# what are some ways to make money in Photography in January?



## GerryDavid (Nov 19, 2010)

I'm trying to plan ahead for January and February, and I expect business to slow down because most people are broke for a while, until they pay off their Christmas shopping bills.

So what are some alternative ways for photographers to make money in January and possibly February?  Valentines day does help with February.

I mostly do portraits of families, kids, etc.  I do some weddings but I don't expect any of those in those months. : )


----------



## SLRJoe (Nov 19, 2010)

How about selling photos to stock photography websites?


----------



## KmH (Nov 19, 2010)

For many businesses, January marks the start of the new fiscal year and budgets get refreshed.

However, commercial photography has a very different business and pricing model from the retail photography you are used to doing.


----------



## SpeedTrap (Nov 19, 2010)

Sell your gear?


----------



## GerryDavid (Nov 19, 2010)

selling gear in January and then having to re-buy it in February doesn't make much sense to me, so instead of making no money, your actually loosing money.  great plan!  

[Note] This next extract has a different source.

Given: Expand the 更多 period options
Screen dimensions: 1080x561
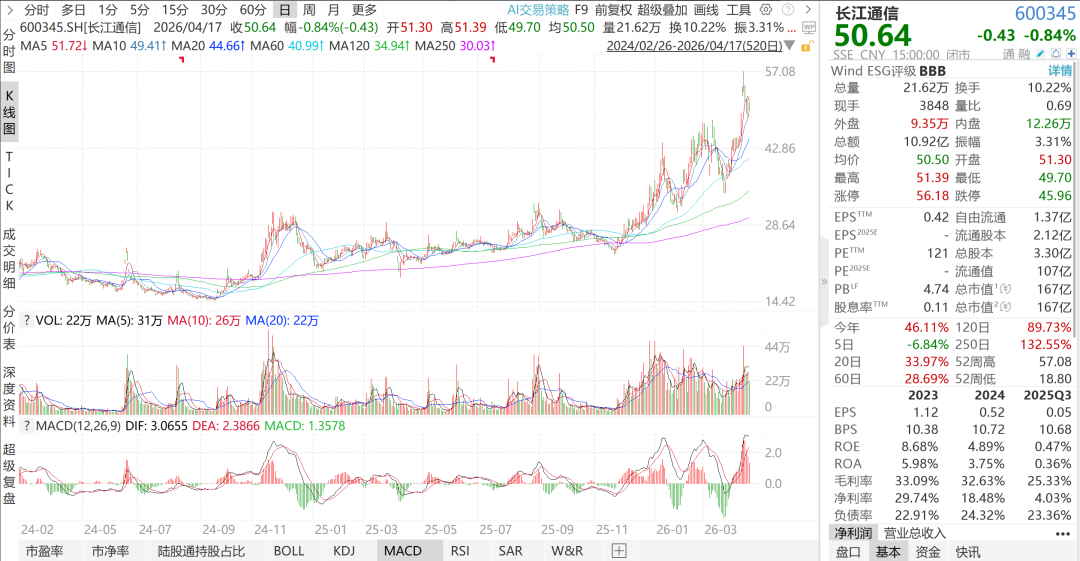Looking at the screenshot, I should (x=364, y=9).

I do some stock, but it doesn't bring in that much money, and most stock being sold would be Christmas from now till then, maybe be able to sell some valentines day stuff.

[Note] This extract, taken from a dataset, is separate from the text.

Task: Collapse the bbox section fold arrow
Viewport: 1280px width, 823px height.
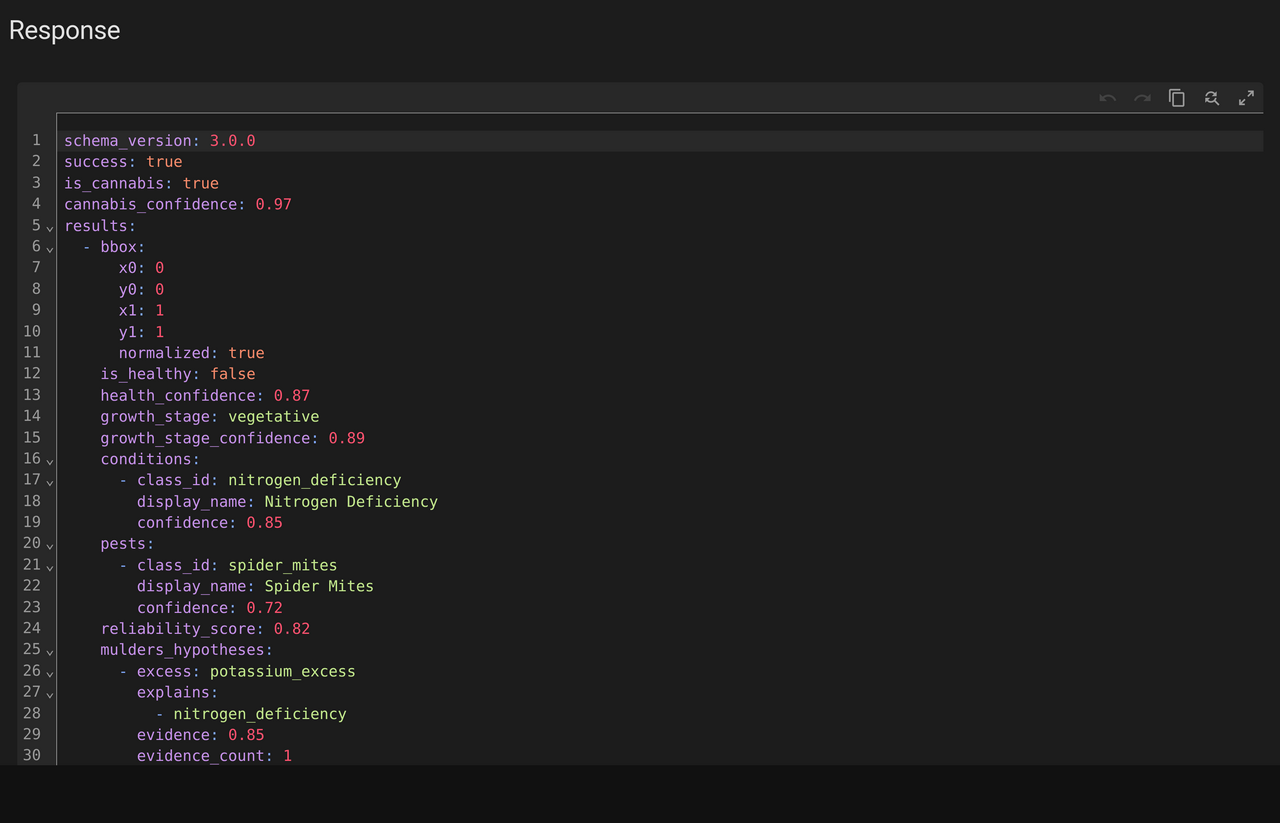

Ive been meaning to look into commercial work, just haven't had the time or know how yet.


----------



## jack58 (Nov 22, 2010)

SpeedTrap said:


> Sell your gear?



Smart Alec born every minute...


----------



## c.cloudwalker (Nov 22, 2010)

Shoot for fairs and craft shows. Of course you then have to get to those shows.


----------



## Tbini87 (Nov 22, 2010)

Offer some really great deals? Give a free print with any session? Not sure what you do already but giving some extra incentive to come on in might work for a month or two, and maybe state that the offer will be ending at the end of the month (or end of Feb or whatever).


----------



## Moonb007 (Nov 22, 2010)

joeprice said:


> How about selling photos to stock photography websites?

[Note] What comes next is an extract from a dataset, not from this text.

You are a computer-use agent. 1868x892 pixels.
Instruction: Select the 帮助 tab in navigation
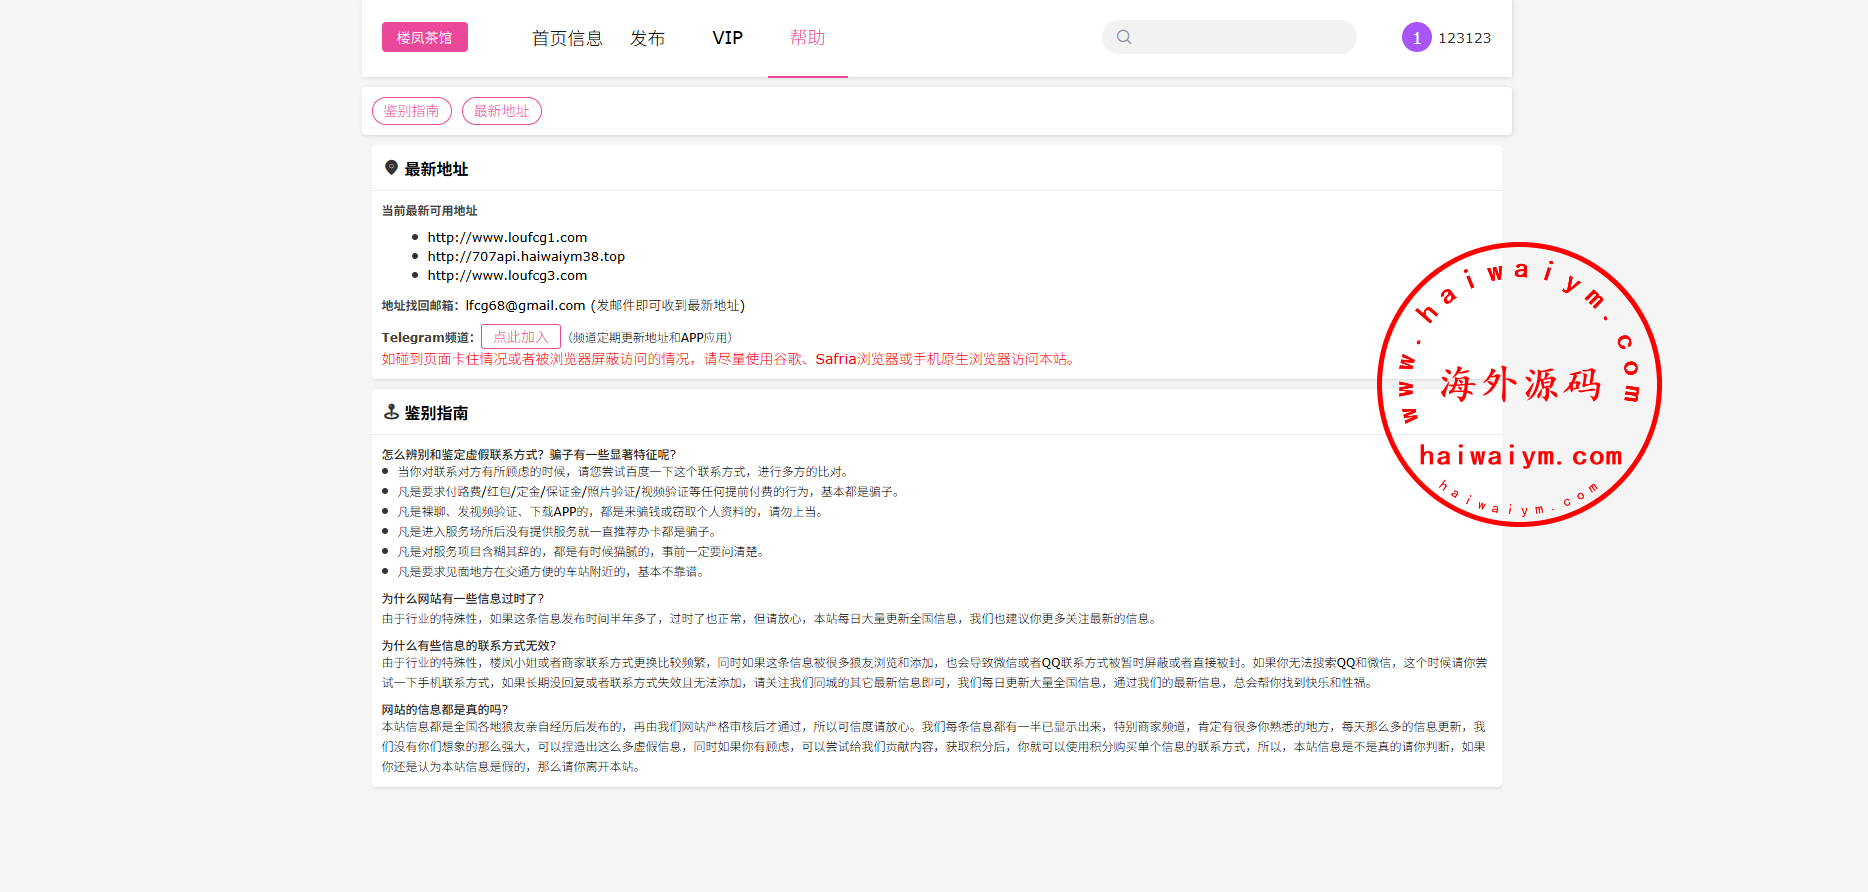(807, 38)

Sock photography is typically down in those months too, at lest that is what I notice.  I would try selling some prints at fairs or craft shows.  Typically you can find at lest one in your area once a month.


----------



## Paul Ron (Nov 22, 2010)

You can shoot Christmass cards, sitting on Santa, New yers eve parties, engagements, weddings, catalogs, interirors, model portfolios, babies, school pics, build your own portfolio, catch up on some of your wedding orders... just to name a few.


----------



## pbelarge (Nov 22, 2010)

Paul Ron said:


> You can shoot Christmass cards, sitting on Santa, New yers eve parties, engagements, weddings, catalogs, interirors, model portfolios, babies, school pics, build your own portfolio, catch up on some of your wedding orders... just to name a few.


 

These are some good ideas.

There are times in business when things will be slow. This is the time to sort through your business and maybe develop new plans for the coming year, or revamp your existing plans to the times ahead. Paying attention to your market and existing customers.
Some say this is the time to concentrate on the past/existing customers with specials, because they already know you.
Good luck and keep us posted as to your endeavors.


----------



## GerryDavid (Nov 22, 2010)

I dont think theres a huge demand of Christmas cards or santa pictures, or new years eve parties in January. 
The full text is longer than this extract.